### Tarefa escrita
Continue a entrevista sobre a poesia de Roberto Piva a partir do ponto em que ela termina.

### Bloco de texto
Ricardo Lima - Desde seu primeiro momento, a poesia de Roberto Piva se distingue pela originalidade. Vemos influências: de Dante aos beats, passando por Blake, Rimbaud e os surrealistas. É possível apontar alguma "filiação", alguma continuidade na tradição literária brasileira?

 

Alcir Pécora - No Brasil, gostam muito de filiar os poetas, e os poetas surpreendentemente gostam muito de ser filiados. Em vez de angústia, orgulho da influência. Poesia de tributo. Há um monte de poeta que se filia ao Piva, com ou sem a anuência dele. Não me parece que, entre esses seguidores, haja nenhum citável. Ele trabalha no limite, no excesso, o que significa que é fácil imitar algum eventual cacoete ou traço secundário (como o propalado "surrealismo"), mas é dificilimo imitá-lo nas virtudes. De qualquer modo, há os seus companheiros de viagem, tais como alguns dos relacionados por Carlos Filipe Moisés e Álvaro Alves de Faria na antologia da "Geração 60", mas, mesmo aí, não são tantos os que guardam algo em comum com a poesia do Piva.

 

 

RL - Nos anos 60, a poesia brasileira tem alguns modelos de forte expressão, como o verso enxuto de João Cabral, a novidade concretista e a poesia de resistência, com temática social. Piva não se filia a nenhum deles. Você acredita que ele inaugura algo novo em nossa literatura?

 

AP - Esses eixos que refere tiveram maior repercussão em São Paulo em função do Fla X Flu entre o sociologismo uspiano e o concretismo. Mas algumas das melhores vozes da poesia brasileira estão fora desse esquema meio caricato, a começar por Drummond; mas citaria ainda Jorge de Lima, Murilo Mendes, Mario Faustino, Hilda Hilst, etc.

 

 

RL - Nos últimos 40 anos Piva publicou pouco, com grandes intervalos. Livros pequenos por editoras pequenas. Ao mesmo tempo, é figura conhecida na literatura brasileira desde seus primeiros livros. Esse hiato, esse silêncio, se deve à incompetência do segmento editorial ou à cegueira da crítica?

### Os dados
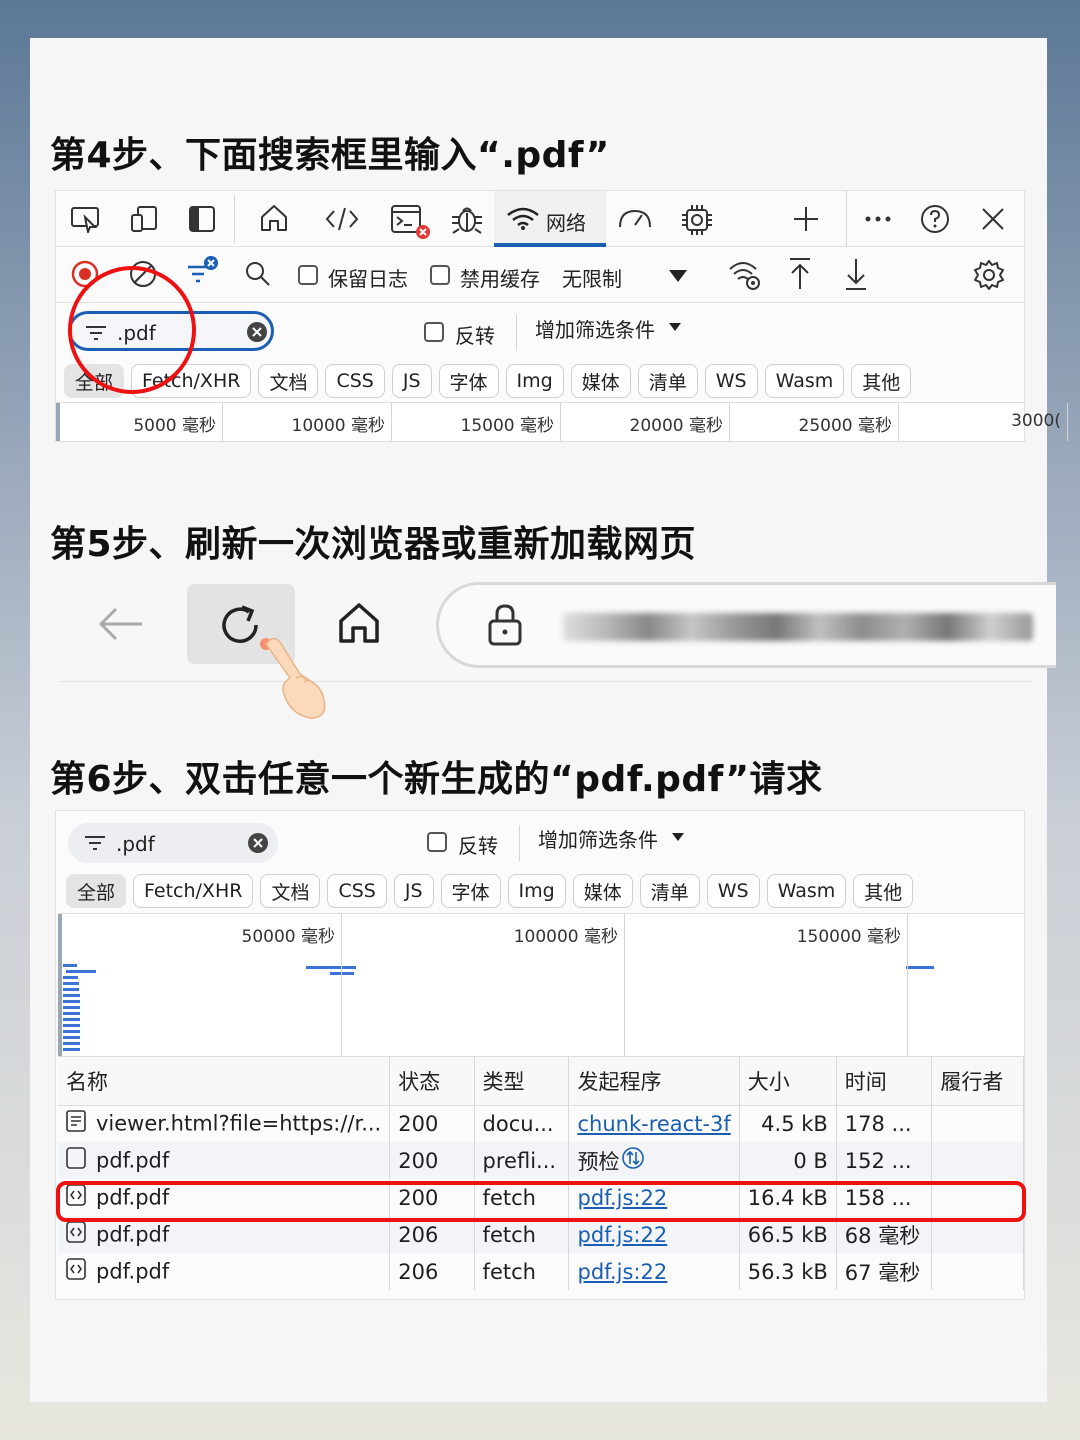 The width and height of the screenshot is (1080, 1440). I want to click on column-header: 时间, so click(884, 1082).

### Resposta
AP - O mercado editorial brasileiro é quase ridículo. Retiraria o "quase" se não fosse sentimental. Afora uns poucos profissionais do ramo, o resto é coisa de amador, de simples reprodução do esquema blockbuster internacional, e ainda lance de ocasião para obter alguma verba governamental. A crítica está em vias de extinção, trocada pelo colunismo social da grande imprensa ou dos pequenos sites: em matéria de crítica, ao menos, a ruindade é democrática. Mas isso explica menos o silêncio em relação ao Piva do que o alarde em torno de tanta porcaria que passa por grande literatura. Uma linguagem nova não se pode dizer na antiga ou partilhada por muitos. O estranhamento, a dificuldade, mesmo a hostilidade existem necessariamente nesse contato.

 

 

RL - Homossexualismo, drogas, cultos profanos, desregramento, Contestação e rebeldia. Essa temática marginal, presente na obra e no comportamento, contribuíram para um "boicote" ao seu trabalho? Essa mesma temática, explorada pela beat generation, fez de seus autores os mais cultuados dos Estados Unidos.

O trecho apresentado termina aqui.